We are witnessing the slow unravelling of Kanye West

Comment: Recent tweets are just the latest examples of increasingly erratic behaviour

US president Donald Trump and musician Kanye West pose for media at Trump Tower in Manhattan, New York, in December 2016. Photograph: Andrew Kelly/Reuters

US president Donald Trump and musician Kanye West pose for media at Trump Tower in Manhattan, New York, in December 2016. Photograph: Andrew Kelly/Reuters

 

This just in from the department of Make America Read Again: Kanye West says slavery is a choice.

“When you hear about slavery for 400 years . . . For 400 years? That sounds like a choice,” he said in an interview with TMZ that dissolved into a confrontation with a justifiably outraged reporter.

Later, on Twitter – to which he returned two weeks ago, after a year-long absence, and where his feed resembles the self-help-style musings of an alt-right bot on acid – he explained he was simply promoting “free thought”. 

“The reason why I brought up the 400 years point is because we can’t be mentally imprisoned for another 400 years. We need free thought now. Even the statement was an example of free thought It was just an idea,” he said, effectively demonstrating in a single tweet the urgent need for schools to keep teaching both history and punctuation.

The slavery outburst is merely the latest example of Kanye’s increasingly unhinged behaviour, which he passes off as independent thought. Free thought, in ‘Ye’s world, is a rallying cry, a political slogan and defence for everything: from supporting Trump, to never using capital letters, to comparing himself to 19th-century abolitionist Harriet Tubman. (Although even Kanye’s freedom has its limits – he was forced to tweet a clarification that he doesn’t agree with everything Trump does after an irate phonecall from his wife, Kim Kardashian-West.)

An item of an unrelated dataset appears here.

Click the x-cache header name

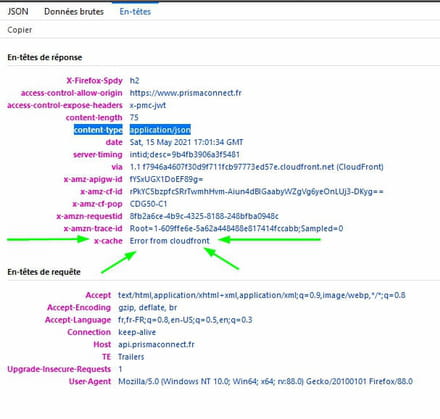coord(108,241)
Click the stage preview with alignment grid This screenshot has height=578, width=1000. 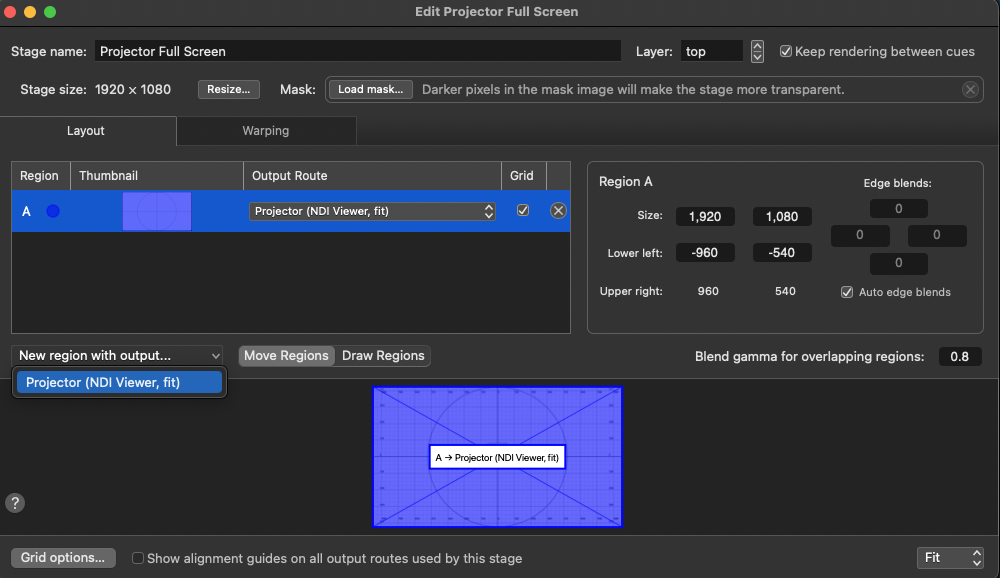[x=497, y=456]
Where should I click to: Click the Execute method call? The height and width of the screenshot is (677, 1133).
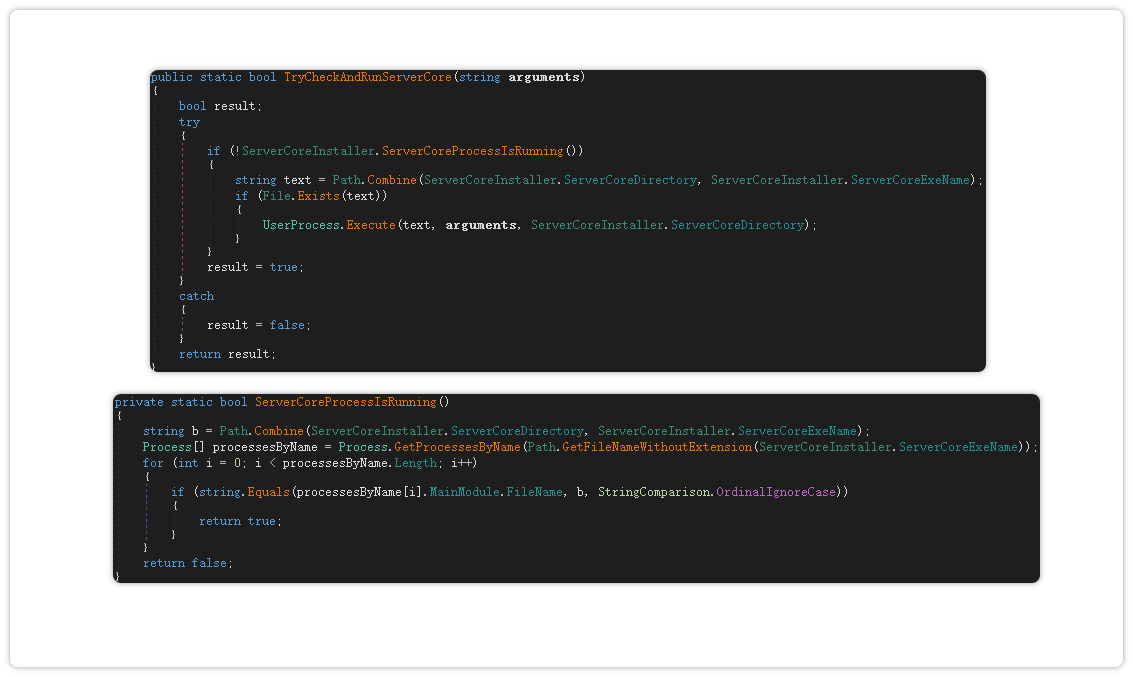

In the spirit of free thinking, here’s a free thought: we are witnessing the slow unravelling of Kanye.

Odd mix

He has always been an odd mix: an iconoclast and a bombast, a master media manipulator, an oversharer and an overexplainer, obsessed with celebrity, fixated on notions of his own brilliance, notoriously oversensitive, and not nearly as profound a thinker as he seems to believe. Yep, it’s no wonder he’s drawn to Trump.

But lately he also doesn’t seem to be entirely right in himself. There’s the well-documented stuff – his public struggle since his mother’s death in 2007; his admission to a psychiatric hospital suffering from opioid addiction after he had liposuction; his renewed obsession with Twitter, where he posts 20 tweets an hour and his persona pings wildly back and forth from genre-busting rapper, to spiritual leader of the masses, to mid-level manager leading a productivity workshop.

(“Try to avoid repetition do meetings in different places and at different times than the normal break the normal,” he tweeted wisely last week in a break from his Messianic mutterings.)

In all his glorious insanity and amazing self-belief, Kanye is the ideal emblem of our age. He is the perfect spiritual leader for a generation brought up to communicate in 280 characters, since he himself rarely sees the need to think beyond 280 characters. Or at all. Feelings are the currency in which he trades (well that and gold, and quite a lot of Bitcoin, apparently).

Who needs facts – or robust, well-researched opinions, or even fully articulated thoughts – when you are blessed with an endless capacity for stringing words together in sentiments that might look vaguely meaningful in a tweet or on a T-shirt, if you don’t look at them for too long? (Maybe not an entirely endless capacity, if the lyrics of the song he released at the weekend are anything to go by. In Lift Yourself, he responds to questioning of his recent right-curious and Trump-loving tweets with the devastating putdown: “Poopy-di scoop / Scoop-diddy-whoop / Whoop-di-scoop-di-poop / Poop-di-scoopty.” )

His only consistent value – and this is yet another thing he has in common with his “bro in dragon fire” Trump – is a resistance to anything he classifies as political correctness.

MAGA selfie

Challenged in the TMZ interview about what he was trying to say when he posted a selfie in a MAGA hat, he said: “It was really just my subconscious. It was a feeling I had.” It was mostly about “doing something that everybody tells you not to do”, he added.

Kanye likes to keep his fans guessing, but there’s already speculation as to what his next incarnation might be. Stephen Colbert had one suggestion this week, and I think it might just work, the latest glorious gasp of an America sieged by collective insanity. “I think Kanye is lobbying for a job as Trump’s new communications director. He could just change his name to Kellyanne Kanye.”

I suspect Ye has his sights set on a different White House job. The real reason that he loves Trump is not because of his policies, or his unapologetic crassness, but because of what he represents – the possibility that anyone, if they’re rich enough and provocative enough and willing to tweet often enough and maniacally enough, can become president.

He said as much in an interview with fellow rapper TI, when he said he admired “the ability to do what no one said you can do, to do the impossible”.

Kanye 2024? He’s certainly mad enough to go for it. The only question is whether America is mad enough to let him.